'Auto can only be used for template function arguments' what?

Jonathan M Davis jmdavisProg at gmx.com
Wed Jun 27 08:38:17 PDT 2012


On Wednesday, June 27, 2012 13:33:10 Timon Gehr wrote:
> On 06/27/2012 01:12 PM, kenji hara wrote:
> > 2012/6/27 Timon Gehr<timon.gehr at gmx.ch>:
> >> On 06/27/2012 07:27 AM, kenji hara wrote:
> >>> 2012/6/27 Jonathan M Davis<jmdavisProg at gmx.com>:
> >>>> On Wednesday, June 27, 2012 07:02:28 Mehrdad wrote:
> >>>>> On Wednesday, 27 June 2012 at 04:26:08 UTC, Jonathan M Davis
> >>>>> 
> >>>>> wrote:
> >>>>>> And how would that work? auto ref duplicates the function. If
> >>>>>> you pass it an lvalue, then it generates a ref version.
> >>>>> 
> >>>>> Two solutions:
> >>>>> 
> >>>>> - Turn 'auto ref' into 'ref', but simply have the compiler
> >>>>> generate a copy for the caller if he wants to pass by value?
> >>>> 
> >>>> That at least sounds like it would work. Walter may have a reason why
> >>>> it
> >>>> doesn't though, since he's the one that said that he didn't think that
> >>>> it
> >>>> was
> >>>> possible. Maybe he just didn't think of it, or maybe it causes some
> >>>> other
> >>>> problem that I can't think of.
> >>> 
> >>> After considering about 'auto ref', I was concluded that is an
> >>> inconsistency of current language spec and we cannot fix it correctly.
> >>> 
> >>> http://d.puremagic.com/issues/show_bug.cgi?id=8204
> >>> 
> >>> Therefore, I have created a thread to suggest new 'auto ref' recently.
> >>> 
> >>> http://forum.dlang.org/thread/CAFDvkcvf6G8Mc01Tds6ydXqCZbfp1q-a-oeFVk6BG
> >>> EtwCiUAqg at mail.gmail.com
> >>> 
> >>> Kenji Hara
> >> 
> >> How does it deal with this case?
> >> 
> >> auto ref id(auto ref arg){ return arg; }
> > 
> > In this case, arg might bind rvalue allocated in the caller of id, so
> > returning it with ref should be rejected statically.

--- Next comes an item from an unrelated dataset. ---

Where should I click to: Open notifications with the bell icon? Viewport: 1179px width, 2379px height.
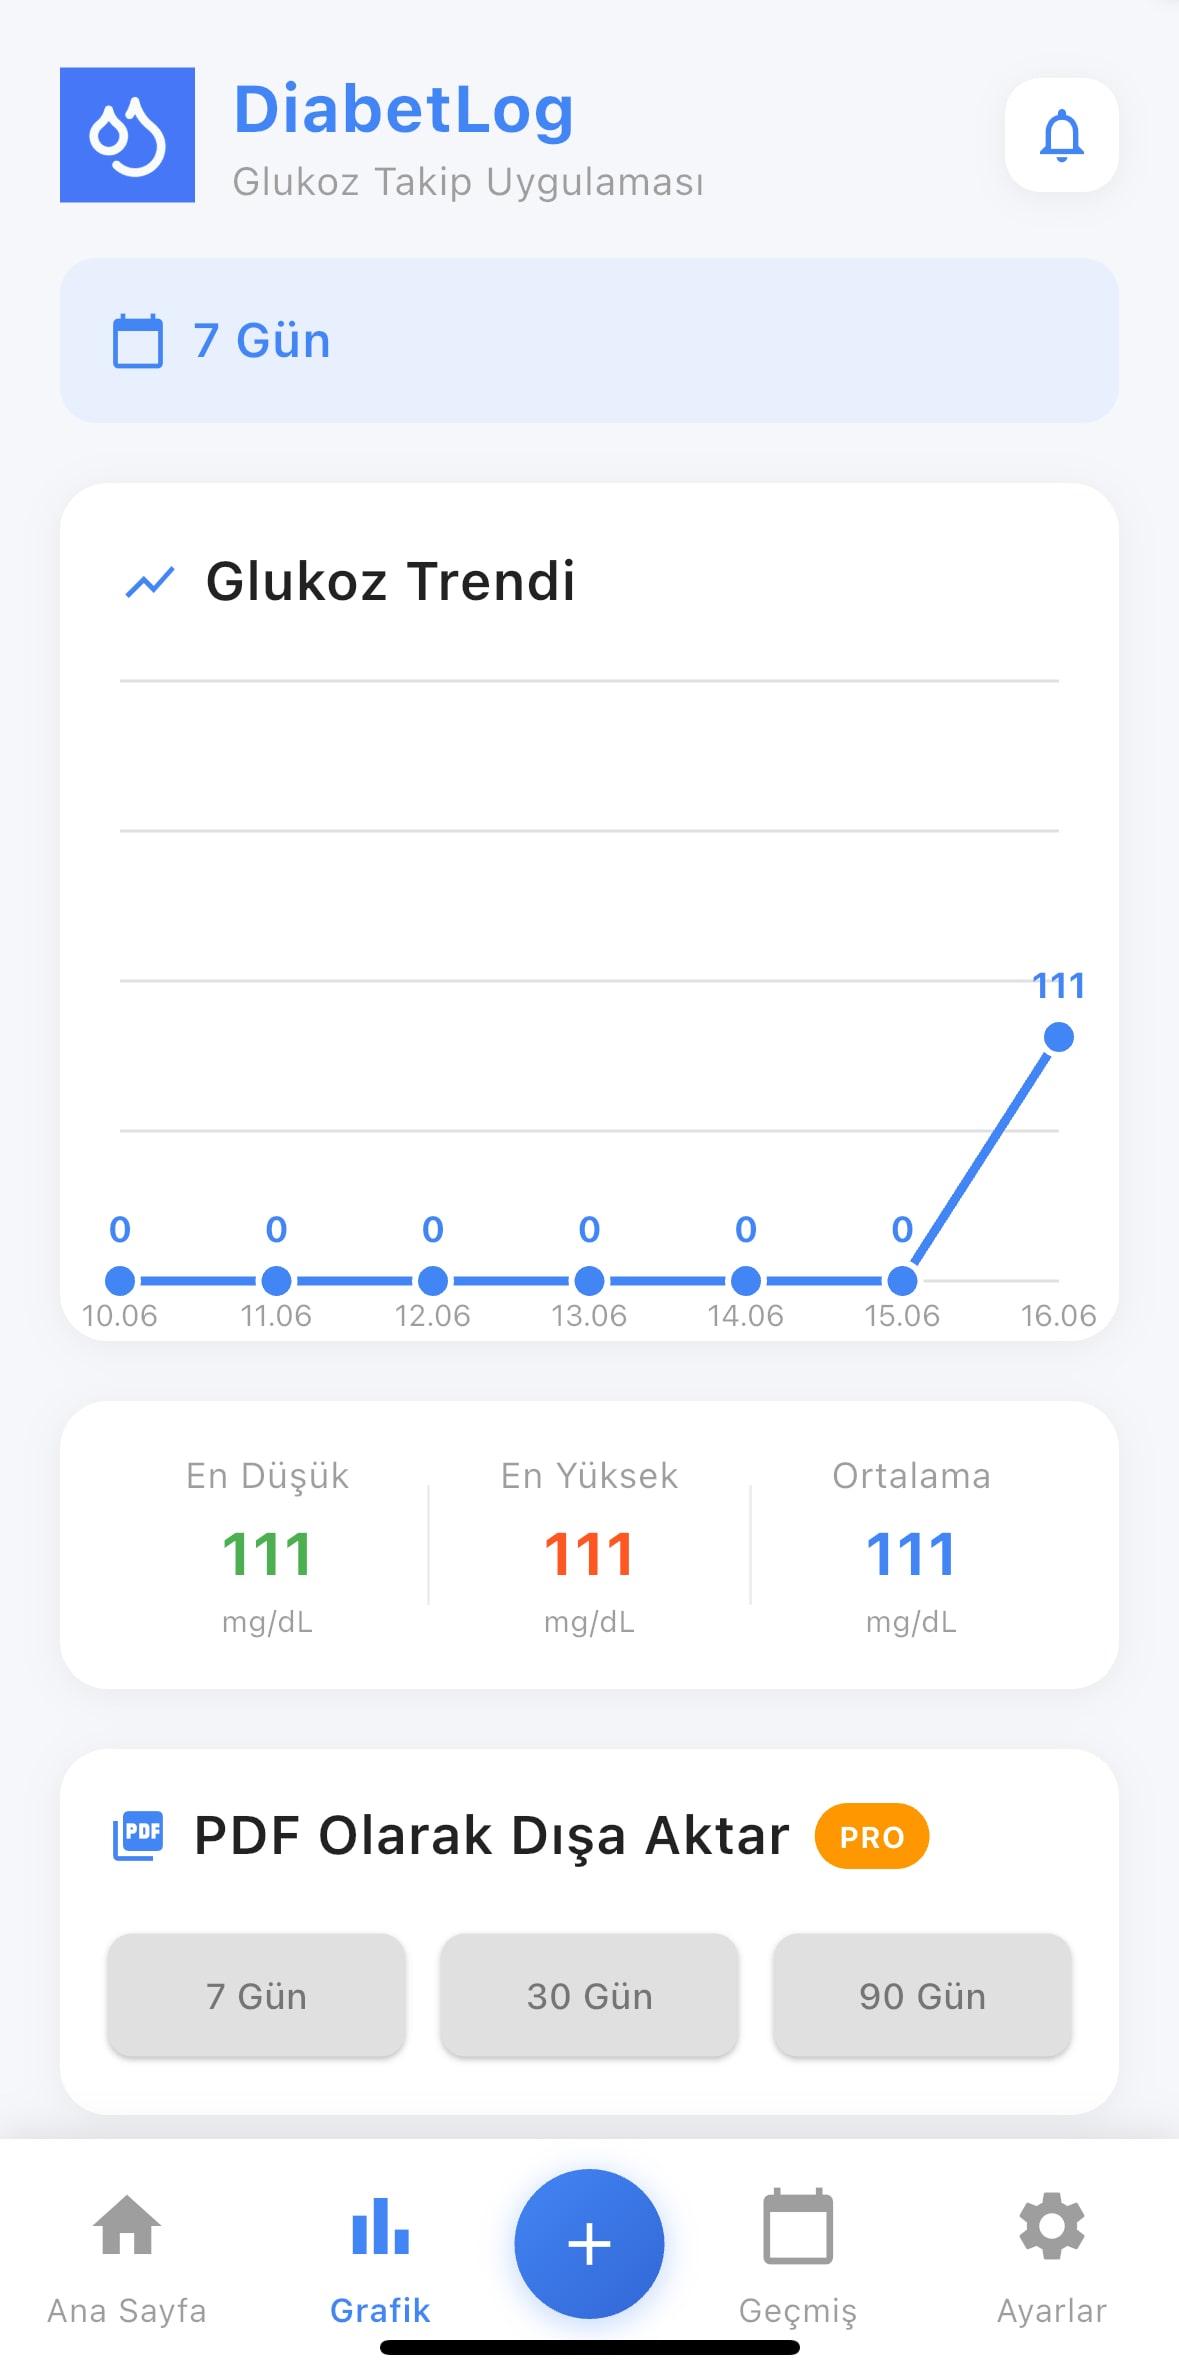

> > But it is yet not implemented in pull#1019.
> > 
> > Kenji Hara
> 
> This is a quite severe limitation compared to how auto ref works today.

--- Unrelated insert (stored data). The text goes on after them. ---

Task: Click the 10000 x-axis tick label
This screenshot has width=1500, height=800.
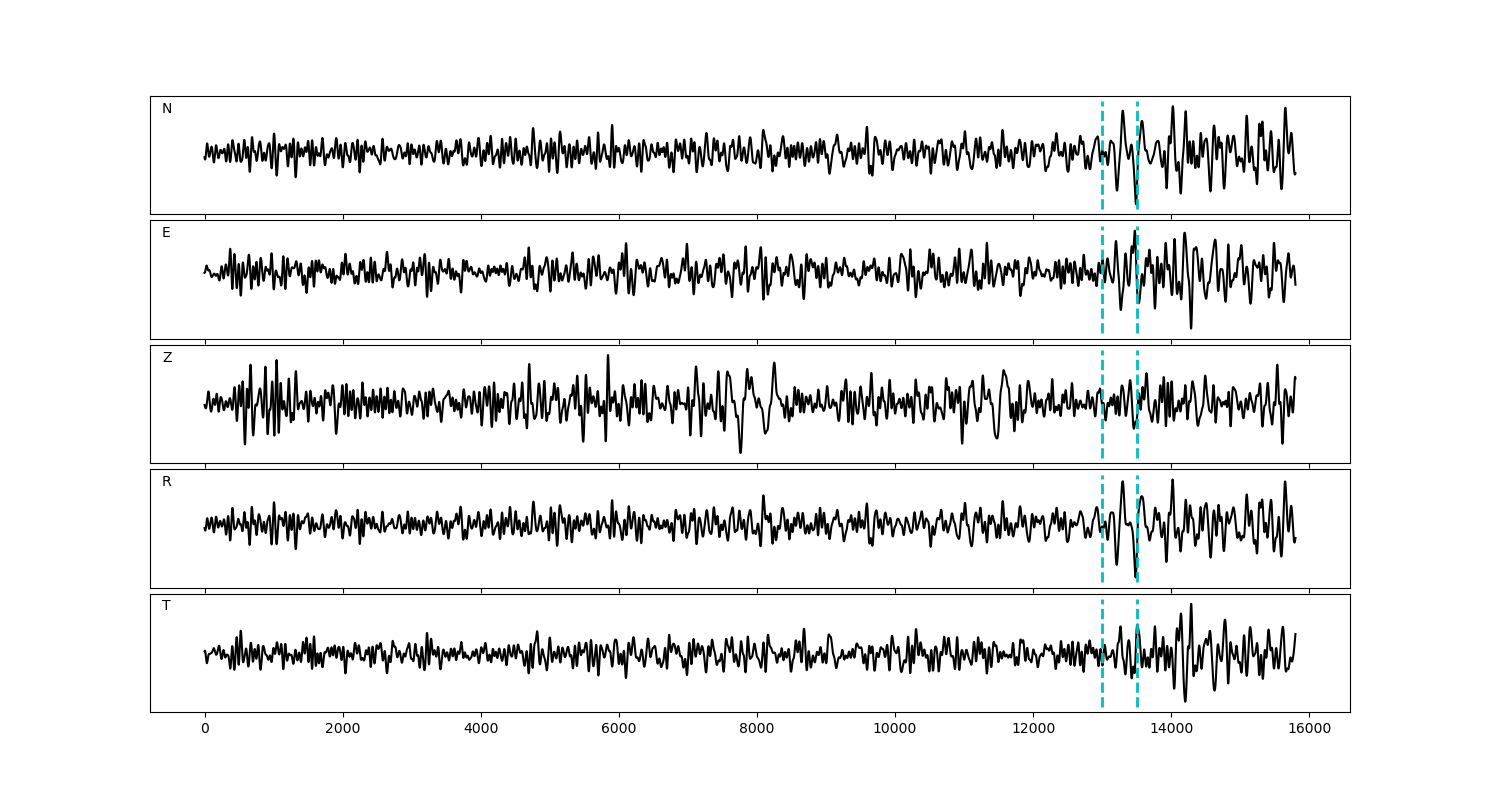Action: point(895,730)
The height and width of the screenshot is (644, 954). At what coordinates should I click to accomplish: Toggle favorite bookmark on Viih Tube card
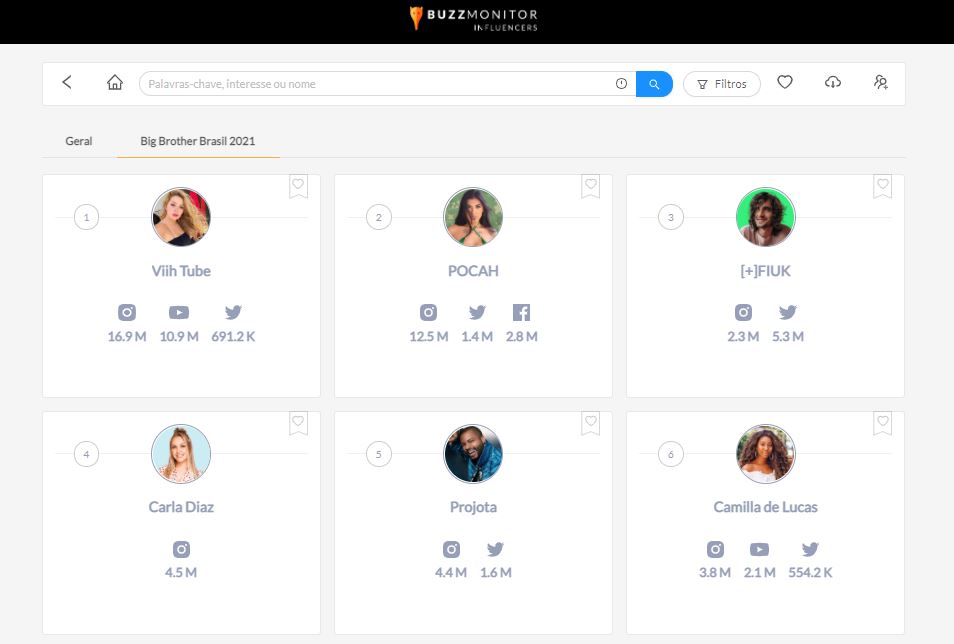(x=298, y=186)

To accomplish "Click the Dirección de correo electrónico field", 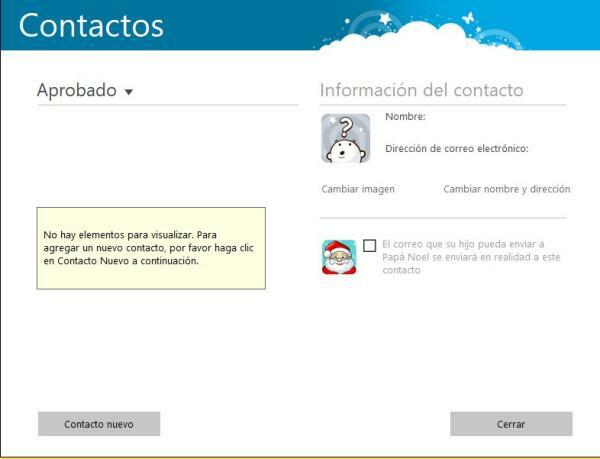I will (456, 148).
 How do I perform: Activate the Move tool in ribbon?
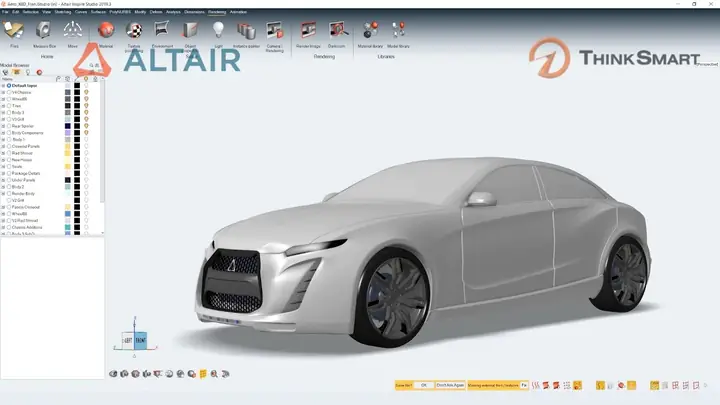[74, 32]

> As the return ref-ness is inferred and therefore the source code must
> be available, wouldn't it be a better option to decide
> lvalue/rvalue-ness at the call site? The compiler would just have to
> examine the first return statement in the function body.

Considering that if you said that a parameter is auto ref, you're basically 
saying that it's being passed by value except that you'd like the compiler to 
avoid the copy if it can, I don't see why it's restrictive at all to make 
returning a ref to the parameter illegal. It would be like if you wanted to 
return a & to a const& parameter in C++, which would be a very bad idea.